A dataset of instance-level text genre annotations from the paper:

"UD-MULTIGENRE - a UD-based dataset of instance-level genre annotations" (Danilova & Stymne, MRL-WS EMNLP 2023)

UD-MULTIGENRE is originally a reorganization of 63 treebanks from Universal Dependencies version 2.11. Currently, it supports Universal Dependencies version 2.16. It covers 17 text genres in 37 languages. The new version is stored in UD-multigenre folder.

The test set (in test) corresponds to the one used in the referenced paper (UD-MULTIGENRE 1.1). It includes data from 17 treebanks for five genres and 14 low-resource languages (119k tokens and 7.2k sentences).

The dataset enables new research as well as re-evaluation and a deeper understanding of prior research on genre-based data selection for cross-lingual dependency parsing. In addition, it is highly relevant for the research direction that investigates cross-lingual genre representation and classification.
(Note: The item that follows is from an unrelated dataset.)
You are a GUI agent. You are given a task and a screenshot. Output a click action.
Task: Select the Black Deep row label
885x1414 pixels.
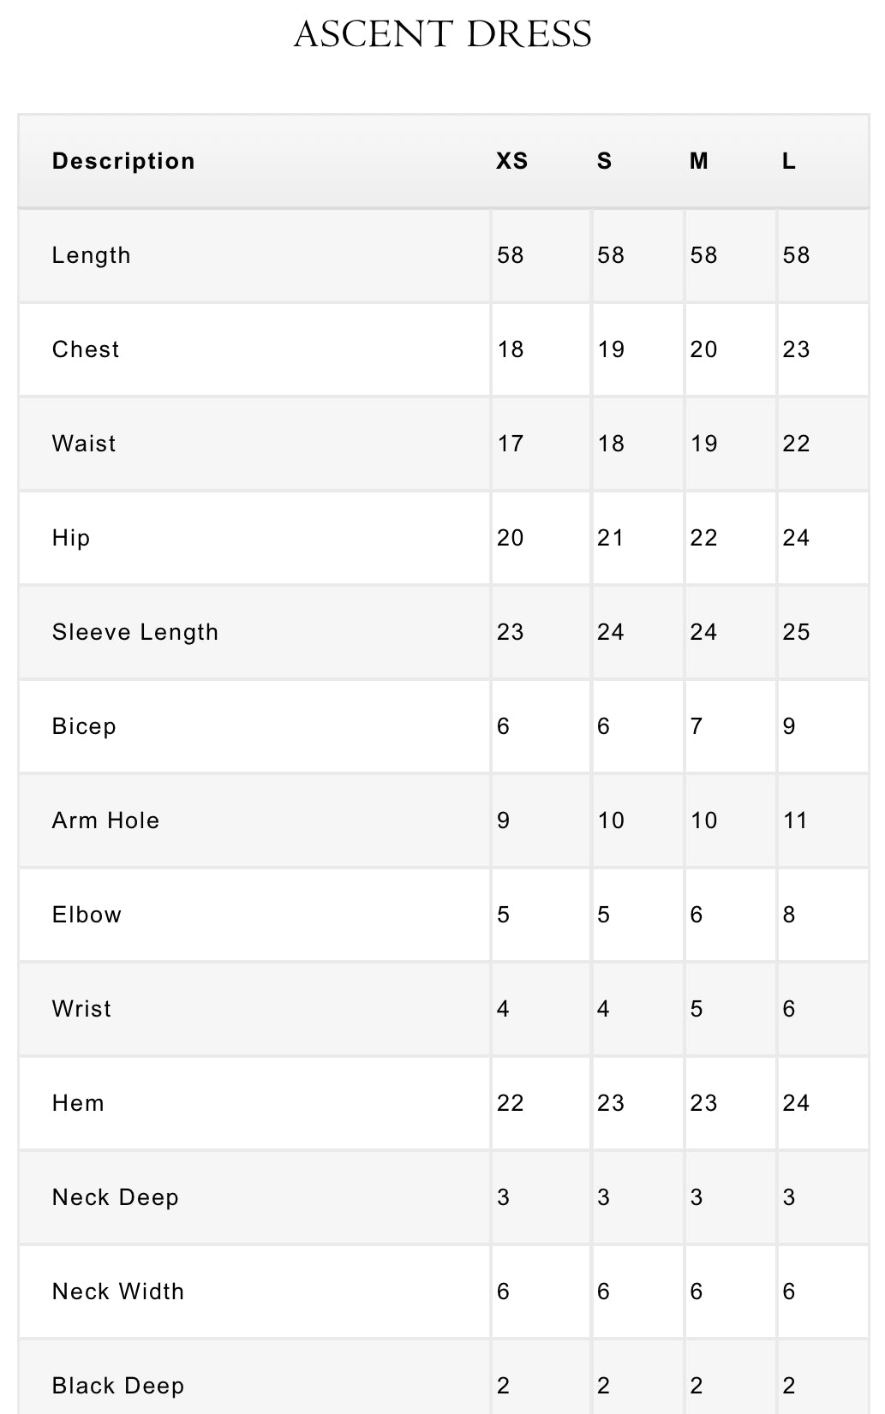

The repository contains the following data:

UD-multigenre Dataset generated from UD v2.16. Under each genre-specific directory, you'll find a list of treebank folders with the corresponding training and development .conllu and .txt files
train:dev Dataset generated from UD v2.11. Under each genre-specific directory, you'll find a list of treebank folders with the corresponding training and development .conllu and .txt files
test Dataset generated from UD v2.11. In each genre-specific directory, you'll find a list of treebank folders with test data in .conllu and .txt formats
genre_prefix_map.json This file stores the details on the identified sources for each prefix pattern. It has the following levels:
- Level-1: Genre
- Level-2: Language
- Level-3: Treebank name
- Level-4: Prefix patterns accompanied with descriptions and source where possible:

{
    "QA": {
        "Dutch": {
            "Alpino": {
                "sent_id = qa": "questions  used in a QA project (source)[https://github.com/UniversalDependencies/UD_Dutch-Alpino/tree/master]",
                "sent_id = wpspel": "questions  used in a QA project (source)[https://github.com/UniversalDependencies/UD_Dutch-Alpino/tree/master]"
            }
        },
        "English": {
            "EWT": {
                "sent_id = answers": "Question-answers are posts from Yahoo!s community-driven question-answering web site, Yahoo! Answers, where individuals submit and answer questions which may be on any topic. This data was collected in 2011 (source)[https://catalog.ldc.upenn.edu/LDC2012T13]"
            }
        },
...

nopattern value of prefix pattern is used for single-genre treebanks where the whole treebank is assigned to a specific genre.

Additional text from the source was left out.